**Exercise task**
Reproduce the data verbatim, starting at the line containing "Task: Click the 产品 column header" and ending at the last line, both included.

**Dataset records**
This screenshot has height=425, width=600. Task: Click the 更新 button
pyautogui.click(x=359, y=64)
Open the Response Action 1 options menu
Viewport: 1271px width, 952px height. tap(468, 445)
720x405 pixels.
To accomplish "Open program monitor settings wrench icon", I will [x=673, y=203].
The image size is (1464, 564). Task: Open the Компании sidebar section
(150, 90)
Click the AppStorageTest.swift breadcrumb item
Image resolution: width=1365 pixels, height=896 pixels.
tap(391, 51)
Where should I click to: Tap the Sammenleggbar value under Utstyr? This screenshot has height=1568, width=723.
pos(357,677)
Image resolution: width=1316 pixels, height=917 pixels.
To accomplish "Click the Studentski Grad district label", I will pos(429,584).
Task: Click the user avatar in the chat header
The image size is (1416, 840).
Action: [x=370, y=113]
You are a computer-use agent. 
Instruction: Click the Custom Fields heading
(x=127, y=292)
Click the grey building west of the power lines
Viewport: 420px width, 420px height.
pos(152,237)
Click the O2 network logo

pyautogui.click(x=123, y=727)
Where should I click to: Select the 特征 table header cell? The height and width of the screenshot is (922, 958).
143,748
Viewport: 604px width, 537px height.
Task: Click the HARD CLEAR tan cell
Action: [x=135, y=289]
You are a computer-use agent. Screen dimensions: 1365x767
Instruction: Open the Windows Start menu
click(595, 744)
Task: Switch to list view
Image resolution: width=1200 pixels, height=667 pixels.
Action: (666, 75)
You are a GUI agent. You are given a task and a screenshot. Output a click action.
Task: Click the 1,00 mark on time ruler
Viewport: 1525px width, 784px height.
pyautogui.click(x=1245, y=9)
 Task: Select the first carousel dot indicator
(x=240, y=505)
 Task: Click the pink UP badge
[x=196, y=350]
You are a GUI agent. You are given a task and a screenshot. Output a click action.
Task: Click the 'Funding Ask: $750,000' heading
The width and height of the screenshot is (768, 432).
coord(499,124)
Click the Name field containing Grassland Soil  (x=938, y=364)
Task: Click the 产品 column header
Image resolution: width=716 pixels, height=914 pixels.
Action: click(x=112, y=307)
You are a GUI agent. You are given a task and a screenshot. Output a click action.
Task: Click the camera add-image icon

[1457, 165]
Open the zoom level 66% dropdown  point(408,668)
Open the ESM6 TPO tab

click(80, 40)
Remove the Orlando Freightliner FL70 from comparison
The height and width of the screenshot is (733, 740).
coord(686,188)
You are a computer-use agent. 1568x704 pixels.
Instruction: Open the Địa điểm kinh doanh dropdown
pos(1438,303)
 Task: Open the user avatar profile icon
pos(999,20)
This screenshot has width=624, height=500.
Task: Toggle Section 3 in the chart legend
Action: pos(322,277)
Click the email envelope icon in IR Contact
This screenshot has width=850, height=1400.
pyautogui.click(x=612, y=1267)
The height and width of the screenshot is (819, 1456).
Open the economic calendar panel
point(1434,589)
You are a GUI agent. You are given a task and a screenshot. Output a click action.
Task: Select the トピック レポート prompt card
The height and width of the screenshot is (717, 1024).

**Solution**
Task: Click the 产品 column header
Image resolution: width=716 pixels, height=914 pixels.
Action: click(x=112, y=307)
You are a GUI agent. You are given a task and a screenshot. Output a click action.
Task: Click the camera add-image icon

[1457, 165]
Open the zoom level 66% dropdown  point(408,668)
Open the ESM6 TPO tab

click(80, 40)
Remove the Orlando Freightliner FL70 from comparison
The height and width of the screenshot is (733, 740).
coord(686,188)
You are a computer-use agent. 1568x704 pixels.
Instruction: Open the Địa điểm kinh doanh dropdown
pos(1438,303)
 Task: Open the user avatar profile icon
pos(999,20)
This screenshot has width=624, height=500.
Task: Toggle Section 3 in the chart legend
Action: pos(322,277)
Click the email envelope icon in IR Contact
This screenshot has width=850, height=1400.
pyautogui.click(x=612, y=1267)
The height and width of the screenshot is (819, 1456).
Open the economic calendar panel
point(1434,589)
You are a GUI agent. You are given a task and a screenshot. Output a click action.
Task: Select the トピック レポート prompt card
The height and width of the screenshot is (717, 1024).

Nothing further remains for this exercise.